Trying Out Private Data

The National Association of Housing and Redevelopment Officials and other advocacy groups have in the past recommended that HUD change its methodology to achieve more accurate fair market rents, for example by using more up-to-date rent data from commercial sources, or by allowing housing agencies to set their payment standards at 120 or 130 percent of FMRs without asking for special permission.

Public housing agencies already cite private rent surveys when they petition for higher FMRs, but HUD has resisted calls to base its own annual calculations on private-sector data, which may not reflect the full housing market. However, the disruptions caused by the pandemic have recently led the agency to consider changing that policy, at least temporarily.

HUD’s proposal, published in July, was prompted by the Census Bureau’s announcement that it will not release 1-year ACS data for 2020 because the pandemic impacted the usual data collection process. HUD instead wants to use 5-year ACS data of rents paid by people who moved in 2019 or 2020 and update it with private data sources. The agency also wants to use private data to calculate the inflation factor in limited instances. For its 2023 calculations HUD wants to use data from Zillow, Moody’s Analytics, RealPage, CoStar Group, CoreLogic, and ApartmentList Rent Estimates.

While these sources “do not cover the entire U.S., may not be individually representative of the rental market, and cannot be used to directly compute FMRs, they may be useful for discrete components of the calculation,” the agency says. Comments on the proposal must be submitted by Aug. 12.

HUD notes that FMRs are used in several programs aside from vouchers. The agency uses them to determine rents for some project-based Section 8 contracts and for the Moderate Rehabilitation Single Room Occupancy program; rent ceilings for the HOME Investment Partnerships program and the Emergency Solution Grants program; the primary rent standard for the Housing Opportunities for Persons With AIDS program; maximum awards for Continuum of Care recipients and maximum rent for property leased with Continuum of Care funds; and public housing flat rents.

Affordable housing advocates note that as FMRs and the resulting subsidies increase, HUD’s budget must eventually grow as well. Gurjal says Congress should boost the agency’s Housing Choice Voucher program to meet those rising costs and to cover the millions of eligible families and individuals who are not receiving housing aid because of insufficient funding.

The voucher program currently subsidizes housing for about 2.3 million households. In his 2023 budget request, President Joe Biden proposes boosting its budget by $6.4 billion to $32.1 billion to renew existing vouchers and add another 200,000 households.

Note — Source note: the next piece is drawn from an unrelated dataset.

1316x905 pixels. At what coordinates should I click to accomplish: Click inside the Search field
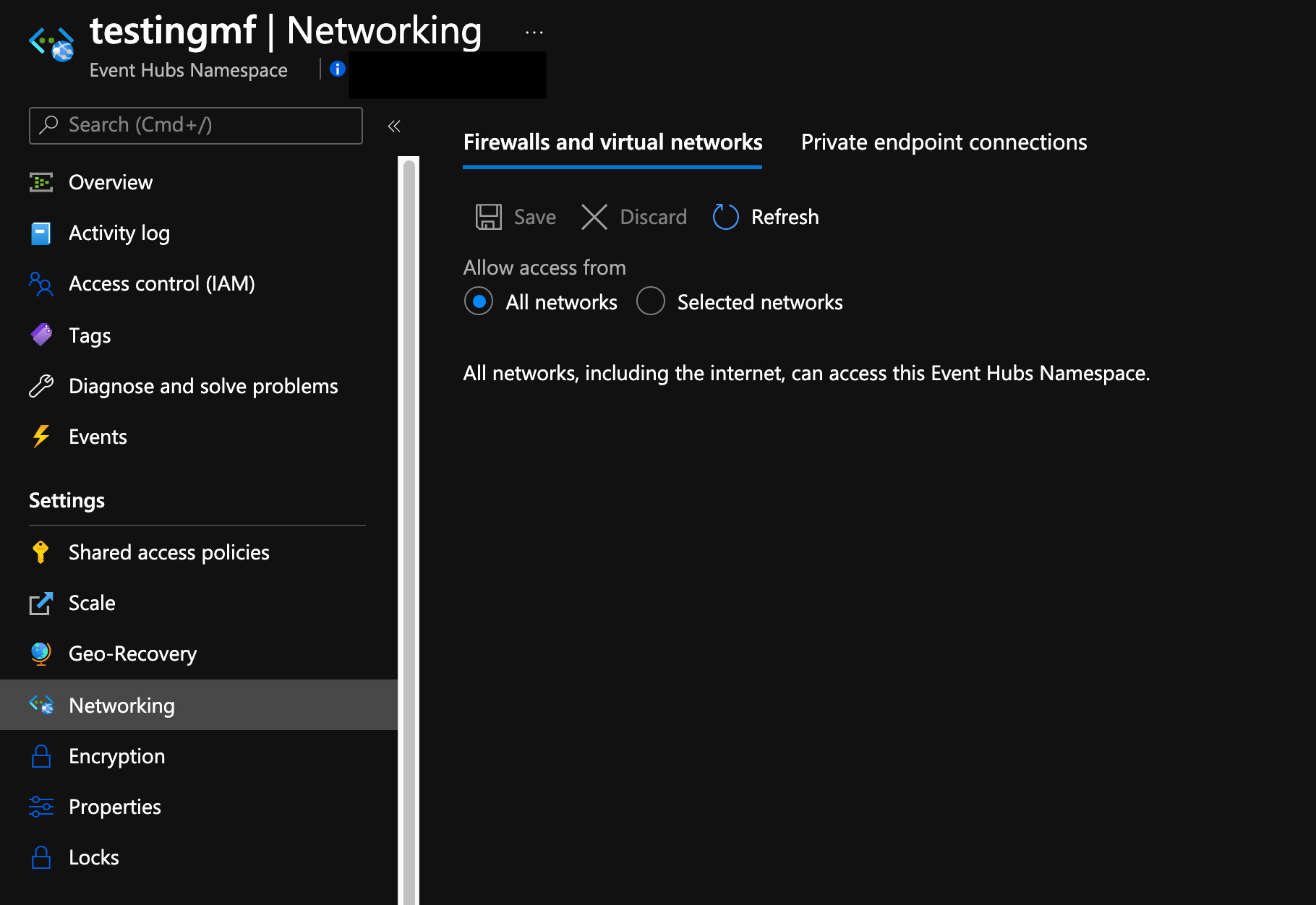click(195, 125)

“It will be an additional cost to the program as the FMRs are increased. That is an issue because we’re going to be spending more but housing the same number of folks, because of the rental price increases,” Gurjal says. “We also would like to see a large expansion of the voucher program, ideally, so that everyone who is qualified for a voucher is able to receive it and is able to find a unit.”

Meir Rinde is Shelterforce's policy fellow. He is based in Philadelphia.